Google's Android Go project may have been announced way back at Google I/O last May, but MWC was its coming-out party. No fewer than eight handsets running the stripped-down version of Oreo were unveiled, including the $85 Nokia One, with a 4.5-inch display and a removable 2,150mAh battery, and the $79 ZTE Tempo Go, which sports a 5.7-inch 18:9 display. It's something of a reboot of Google's failed Android One program, letting low-end manufacturers release cheap phones that still run a modern, solid version of Android. And that stands budget Android phones will be getting Oreo before most of the flagship ones do. Sigh.

MWC 2018: High-end Android One

With Android Go occupying the bottom tier of Android, phone makers are starting to see the benefits of Android One on their higher-end devices. Currentely limited to a handful of handsets with low-end specs, Android One has evolved into a partner program for stock Android, but it's still mostly limited to mid-tier phones such as the HTC U11 Life and Moto X4. HMD Global wants to change that. At MWC, it announced that all of its Nokia phones will run Android One from here on out, including their high-end flagships such as the Snapdragon 835-powered Nokia 8 Sirocco. And that should make everyone happy.
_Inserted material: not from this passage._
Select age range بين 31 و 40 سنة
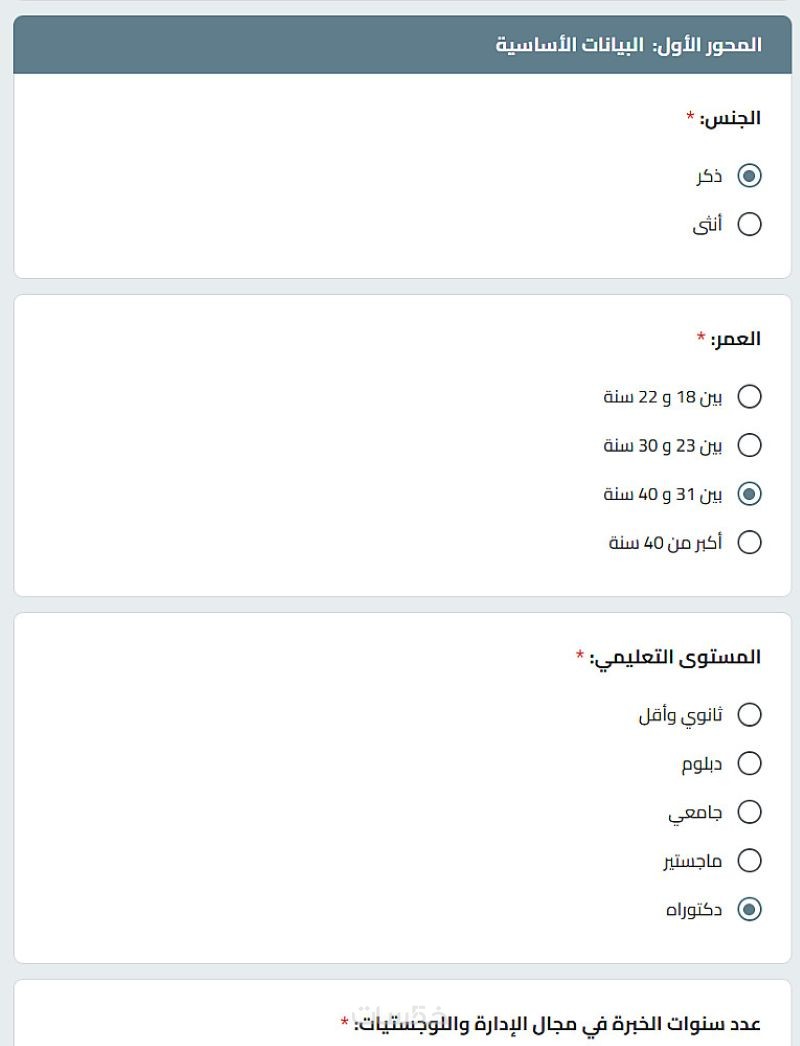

MWC 2018: Google Assistant

It will never be an Android show without a strong presence from Google Assistant, and Google's AI aide didn't disappoint. Along with announcing support for nearly two dozen more languages in 2018, Google also unveiled new app integrations that will let developers build deep links to their Android apps within the visual Assistant responses, allowing users to tap to quickly get more information. And we also saw the first deep integration with a third-party with Sony's Xperia XZ2, which lets you summon Assistant using, "Hey Google," even when the screen is off.

MWC 2018: DeX Pad

Samsung's DeX dock is barely a year old, but it's grown up a lot with version 2.0, which was unveiled alongside the S9 at MWC 2018. One big change is that the phone lays flat now, which means it can also function as a trackpad and (coming soon) keyboard. That takes away one of the biggest annoyances of DeX: having to pair or plug in a keyboard and mouse along with your monitor. That means the S9 is a true mobile workstation, with the ability to transform into a Chromebook-like desktop machine at a moment's notice.
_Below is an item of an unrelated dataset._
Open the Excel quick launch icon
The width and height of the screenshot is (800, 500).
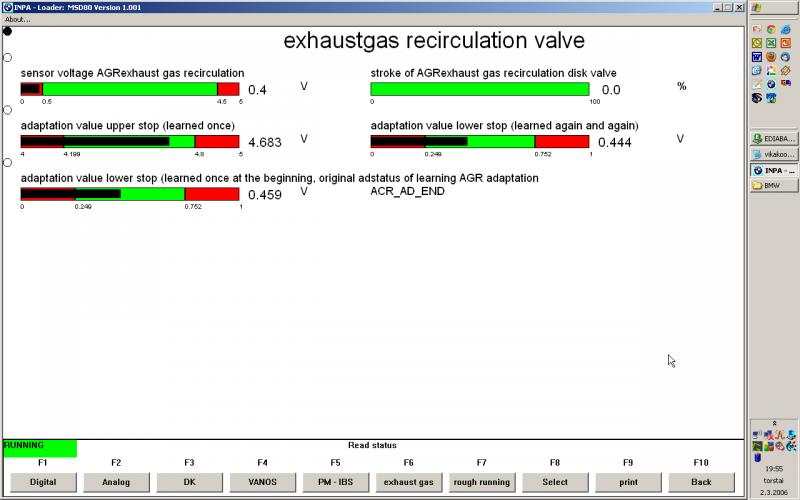[x=771, y=43]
MWC 2018: 400GB SDXC cards

Android phones have long enjoyed the benefit of expandable storage, but the humble SD card took a big leap at MWC 2018. Along with its 64 gigs of internal storage, the Galaxy S9 and Sony XZ2 both support 400GB of expandable storage, nearly 150GB more than the previous 256GB limit. And right on cue, Western Digital brought a new 400GB SanDisk Extreme card to Barcelona with 160MB/s read speeds and 90MB write speeds. But the best part isn't that it's more than 50 percent faster than the current crop of SD cards, or that it supports the A2 spec so apps will launch quicker. It's that it only costs $300. OK, that's not exactly cheap, but can you really put a price on storing 100 HD movies on a drive you can accidentally swallow?

MWC 2018: 5G
Before anything is said here, if there was a buzzword at MWC that wasn't "notch" or "S9," it was 5G. From carriers to phone makers, everyone wanted to talk about the new, speedier wireless network. T-Mobile announced that it will be the first to deliver actual 5G, with a commitment to launch it in 30 cities this year. Sprint will be pushing 5G live in a handful of cities next year. Verizon and AT&T will be setting up 5G hotspots across the U.S. later this year. And chip-makers like Qualcomm and Huawei are promising to roll out 5G modems for phones beginning in 2019. Translation: It's still going to be a while before we can whip out our phones and stream in 5G, but it's definitely on the horizon.